Sonya: To make geography part of everyday life, which is what it should be. Some friends of ours have a big whiteboard on the wall and then they have maps also that are hung over it. So you can just pull down whatever map you want in front of the whiteboard, then let it up and pull down the next one you want. That’s heavy duty maps, but it’s right by the dining room table too, so when they’re eating, it’s right there.

Jenn: Another thing that has been really helpful for me (and I know I’ve talked about it before, so I apologize) is the timers. The timers are really necessary in my house. And I would say two different things. First, a visual timer. (That’s the one I know I’ve talked about before.) It’s a timer with a clock on it that you can see. If you set it for 30 minutes, it shows 30 minutes of red and then it slowly goes away. So the kids can look at it and see how long they have for a given subject. That’s been really helpful. And then, I also set timers on my phone for different things, kind of those non-negotiables of the day. We have an idea of how we want everything to go, but most of it is not necessarily a crazy strict schedule, like, “Oh, you have one minute and then we’re starting this,” but more of a “This is what comes next.” And trying to keep that principle of the short lessons. But some things are kind of the pegs of the day, that this is what happens at these certain times. So the timer on my phone has been helpful for that.

Sonya: Back when I had all the kids at home, I would do that to remind myself when I needed to go get lunch started. Because otherwise, you know, you’re head-down focused and suddenly it’s one o’clock and everybody’s stomach is growling, and “Oh, I forgot.” So that can be helpful. By the way, after we talked about the visual timers, I saw that you can get an app on your phone that is a visual timer.

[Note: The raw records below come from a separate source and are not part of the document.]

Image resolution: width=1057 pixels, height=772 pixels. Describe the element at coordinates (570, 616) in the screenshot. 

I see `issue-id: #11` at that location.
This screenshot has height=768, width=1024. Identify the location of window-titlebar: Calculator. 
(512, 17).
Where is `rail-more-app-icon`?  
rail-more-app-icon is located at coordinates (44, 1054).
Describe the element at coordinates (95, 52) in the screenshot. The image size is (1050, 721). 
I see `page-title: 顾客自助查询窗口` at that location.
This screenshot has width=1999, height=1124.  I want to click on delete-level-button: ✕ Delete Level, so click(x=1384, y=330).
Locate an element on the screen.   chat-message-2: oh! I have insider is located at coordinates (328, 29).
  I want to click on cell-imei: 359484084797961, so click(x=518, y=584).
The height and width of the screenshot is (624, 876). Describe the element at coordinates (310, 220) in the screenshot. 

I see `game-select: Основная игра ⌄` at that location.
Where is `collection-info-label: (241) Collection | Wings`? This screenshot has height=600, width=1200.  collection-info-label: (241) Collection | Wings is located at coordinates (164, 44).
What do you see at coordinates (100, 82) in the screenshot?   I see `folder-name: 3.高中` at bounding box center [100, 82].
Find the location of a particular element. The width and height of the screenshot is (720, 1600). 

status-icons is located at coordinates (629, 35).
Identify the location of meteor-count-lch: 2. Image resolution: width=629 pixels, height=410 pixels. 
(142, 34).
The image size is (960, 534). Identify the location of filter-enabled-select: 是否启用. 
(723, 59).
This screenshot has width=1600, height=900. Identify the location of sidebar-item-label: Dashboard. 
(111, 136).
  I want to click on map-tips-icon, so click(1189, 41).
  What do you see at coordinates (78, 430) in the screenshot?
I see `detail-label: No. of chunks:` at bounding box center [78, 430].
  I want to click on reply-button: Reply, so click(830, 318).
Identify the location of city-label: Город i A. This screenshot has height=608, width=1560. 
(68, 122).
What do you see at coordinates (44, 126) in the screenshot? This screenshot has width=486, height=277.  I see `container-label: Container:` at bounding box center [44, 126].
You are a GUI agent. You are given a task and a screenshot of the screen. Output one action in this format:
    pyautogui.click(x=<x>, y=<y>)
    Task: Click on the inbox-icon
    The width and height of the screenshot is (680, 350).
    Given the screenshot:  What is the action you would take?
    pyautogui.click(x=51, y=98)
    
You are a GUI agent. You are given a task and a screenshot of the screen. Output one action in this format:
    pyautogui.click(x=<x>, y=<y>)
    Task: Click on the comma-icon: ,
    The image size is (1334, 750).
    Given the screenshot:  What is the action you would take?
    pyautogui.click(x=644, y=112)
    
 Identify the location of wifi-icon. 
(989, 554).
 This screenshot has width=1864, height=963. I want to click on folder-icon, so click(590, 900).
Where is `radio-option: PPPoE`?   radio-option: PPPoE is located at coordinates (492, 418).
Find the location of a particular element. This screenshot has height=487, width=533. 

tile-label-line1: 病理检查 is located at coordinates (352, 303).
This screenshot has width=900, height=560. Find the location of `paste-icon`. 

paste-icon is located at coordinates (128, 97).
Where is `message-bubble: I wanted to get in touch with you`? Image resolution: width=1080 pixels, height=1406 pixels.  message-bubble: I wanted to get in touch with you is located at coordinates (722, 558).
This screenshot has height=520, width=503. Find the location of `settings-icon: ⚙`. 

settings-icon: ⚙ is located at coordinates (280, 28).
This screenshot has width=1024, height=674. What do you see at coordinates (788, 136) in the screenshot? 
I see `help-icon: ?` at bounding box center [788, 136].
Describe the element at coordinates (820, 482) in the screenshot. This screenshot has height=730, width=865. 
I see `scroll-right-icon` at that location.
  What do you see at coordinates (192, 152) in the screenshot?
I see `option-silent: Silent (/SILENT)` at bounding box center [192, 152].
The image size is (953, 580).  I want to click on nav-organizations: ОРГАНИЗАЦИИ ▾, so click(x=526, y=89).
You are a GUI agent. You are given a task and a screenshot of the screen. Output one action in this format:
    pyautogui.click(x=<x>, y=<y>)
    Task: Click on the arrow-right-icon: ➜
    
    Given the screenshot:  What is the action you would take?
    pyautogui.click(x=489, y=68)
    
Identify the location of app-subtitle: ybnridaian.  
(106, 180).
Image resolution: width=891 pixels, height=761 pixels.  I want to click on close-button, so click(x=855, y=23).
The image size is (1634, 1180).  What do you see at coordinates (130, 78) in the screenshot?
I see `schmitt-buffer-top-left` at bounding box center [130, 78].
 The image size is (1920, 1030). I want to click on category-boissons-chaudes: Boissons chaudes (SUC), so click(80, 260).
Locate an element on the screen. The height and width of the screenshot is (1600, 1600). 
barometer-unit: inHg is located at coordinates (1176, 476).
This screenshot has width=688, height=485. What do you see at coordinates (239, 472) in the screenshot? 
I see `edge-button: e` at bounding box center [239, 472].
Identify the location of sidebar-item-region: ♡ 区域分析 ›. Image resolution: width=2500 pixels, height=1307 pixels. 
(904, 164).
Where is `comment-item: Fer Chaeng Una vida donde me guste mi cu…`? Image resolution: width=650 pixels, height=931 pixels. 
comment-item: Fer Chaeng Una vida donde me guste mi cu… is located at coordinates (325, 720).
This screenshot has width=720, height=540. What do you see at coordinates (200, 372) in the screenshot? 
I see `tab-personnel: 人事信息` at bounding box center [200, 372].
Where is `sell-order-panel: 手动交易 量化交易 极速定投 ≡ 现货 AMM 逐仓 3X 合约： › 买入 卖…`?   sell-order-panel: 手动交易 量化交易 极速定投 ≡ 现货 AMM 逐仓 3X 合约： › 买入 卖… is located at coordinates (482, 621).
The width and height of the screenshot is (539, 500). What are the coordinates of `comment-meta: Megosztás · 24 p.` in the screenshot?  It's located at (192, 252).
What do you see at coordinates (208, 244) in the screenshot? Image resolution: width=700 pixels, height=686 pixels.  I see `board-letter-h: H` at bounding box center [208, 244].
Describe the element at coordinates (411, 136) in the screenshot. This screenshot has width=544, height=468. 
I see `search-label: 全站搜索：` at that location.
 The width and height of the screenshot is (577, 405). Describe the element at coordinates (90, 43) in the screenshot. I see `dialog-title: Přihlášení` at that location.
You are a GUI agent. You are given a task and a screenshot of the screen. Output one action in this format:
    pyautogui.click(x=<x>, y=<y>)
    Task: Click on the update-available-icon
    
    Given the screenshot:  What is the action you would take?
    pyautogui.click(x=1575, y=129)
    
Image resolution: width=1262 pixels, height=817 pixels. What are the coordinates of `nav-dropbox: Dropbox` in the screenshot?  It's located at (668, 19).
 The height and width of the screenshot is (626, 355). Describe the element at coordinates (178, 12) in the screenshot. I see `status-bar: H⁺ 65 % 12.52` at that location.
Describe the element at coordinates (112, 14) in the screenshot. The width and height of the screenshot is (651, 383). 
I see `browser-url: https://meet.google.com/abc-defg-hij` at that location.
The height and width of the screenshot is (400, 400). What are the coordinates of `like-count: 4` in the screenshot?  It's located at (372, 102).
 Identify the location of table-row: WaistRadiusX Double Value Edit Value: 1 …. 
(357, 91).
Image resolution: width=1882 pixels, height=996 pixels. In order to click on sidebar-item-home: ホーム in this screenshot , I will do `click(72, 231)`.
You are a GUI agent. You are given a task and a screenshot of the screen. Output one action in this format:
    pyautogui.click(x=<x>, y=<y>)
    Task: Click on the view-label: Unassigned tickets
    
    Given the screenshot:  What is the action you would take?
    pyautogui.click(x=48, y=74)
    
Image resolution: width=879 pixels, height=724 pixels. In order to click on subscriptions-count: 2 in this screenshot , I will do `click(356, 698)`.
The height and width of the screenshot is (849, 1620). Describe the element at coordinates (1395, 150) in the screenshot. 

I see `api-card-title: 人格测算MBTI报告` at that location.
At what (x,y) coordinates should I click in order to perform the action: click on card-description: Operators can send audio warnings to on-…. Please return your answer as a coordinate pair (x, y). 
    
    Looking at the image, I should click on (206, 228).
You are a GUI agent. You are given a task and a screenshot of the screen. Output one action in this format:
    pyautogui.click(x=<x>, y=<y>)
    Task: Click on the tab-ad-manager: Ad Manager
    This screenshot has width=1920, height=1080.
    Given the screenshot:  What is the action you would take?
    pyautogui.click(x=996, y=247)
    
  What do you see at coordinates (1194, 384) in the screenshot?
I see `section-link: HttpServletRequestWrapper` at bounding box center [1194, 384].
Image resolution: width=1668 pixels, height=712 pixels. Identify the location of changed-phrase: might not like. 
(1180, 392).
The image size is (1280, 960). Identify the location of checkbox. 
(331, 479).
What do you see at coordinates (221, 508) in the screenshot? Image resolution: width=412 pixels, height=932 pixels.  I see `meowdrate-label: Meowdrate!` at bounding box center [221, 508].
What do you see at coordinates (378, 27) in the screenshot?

Laura: You’re really excited now.

Sonya: Does that make up for CD player?

Jenn: See, necessary and fun.

Sonya: There you go. Perfect.

Jenn: You’ll have to tell me where that is. I will find that.

Sonya: Great. Thanks so much for all of your ideas.

I hope all of these school supplies will be helpful for you (or necessary or fun). And I hope that this conversation will help you prepare your school setting to give your children a Charlotte Mason education and help your days run a little more smoother and easier.